Deux versions diamétralement opposées. En mars dernier, un père de la région namuroise était accusé de viols et d’attentats à la pudeur sur son fils adoptif, l’enfant d’une précédente union de celle qui était sa compagne au début des années 2000. Les faits ont commencé alors que l’enfant avait 7 ans et ont duré jusqu’à ses 14 ans.

Interrogé par le tribunal, le prévenu reconnaissait tout au plus des gifles et des fessées sur la victime. Il évoquait également des constipations régulières qui l’auraient amené à pratiquer une manoeuvre de "débouchage" telle que pratiquée dans le cadre de sa profession sur l’enfant. Si la victime avait déjà évoqué des attouchements alors qu’elle était encore mineure, c’est lors de sa majorité qu’elle a porté plainte contre son père adoptif et dénoncé les viols.

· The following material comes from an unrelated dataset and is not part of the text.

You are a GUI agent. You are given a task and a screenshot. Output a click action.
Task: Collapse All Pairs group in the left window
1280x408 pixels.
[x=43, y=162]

Le jeune homme est depuis lors incontinent et se trouve en état de détresse psychologique. Son avocat confiait : "Il y a eu 12 tentatives de suicide, mais aussi des scarifications et des automutilations. Il évoque des baisers, des caresses, son père adoptif qui le rejoint dans le bain ou dans son lit, l’obligation de le masturber et de lui faire une fellation et enfin des viols. Aujourd’hui, il garde de graves séquelles, une prise en charge psychiatrique à très long terme est évoquée. Il est incontinent et ne veut plus entendre parler de sexe. Et il nie toute pratique de la technique du débouchage sur sa personne."

Le parquet de Namur réclamait une peine de 5 ans de prison sans s’opposer à un sursis probatoire. "L’expertise psychologique a été traumatisante pour la victime, qui a tenté à ce moment encore de mettre fin à ses jours. Le prévenu affirme pour sa part avoir toujours agi en bon père de famille. D’après les experts, l’incontinence fécale dont souffre la victime est bien d’origine traumatique. Cette personne est démolie jusqu’à la fin de sa vie."

Ce jeudi, le prévenu a été condamné à une peine de 5 ans de prison assortie d'un sursis de 5 ans pour la totalité. Le tribunal a souligné le dépassement du délai raisonnable et accorde à la partie civile une somme de 5000 euros à titre provisionnel et demande la désignation d'un expert qui sera chargé d'objectiver le dommage réel, une incapacité à plus de 50% n'étant pas à exclure.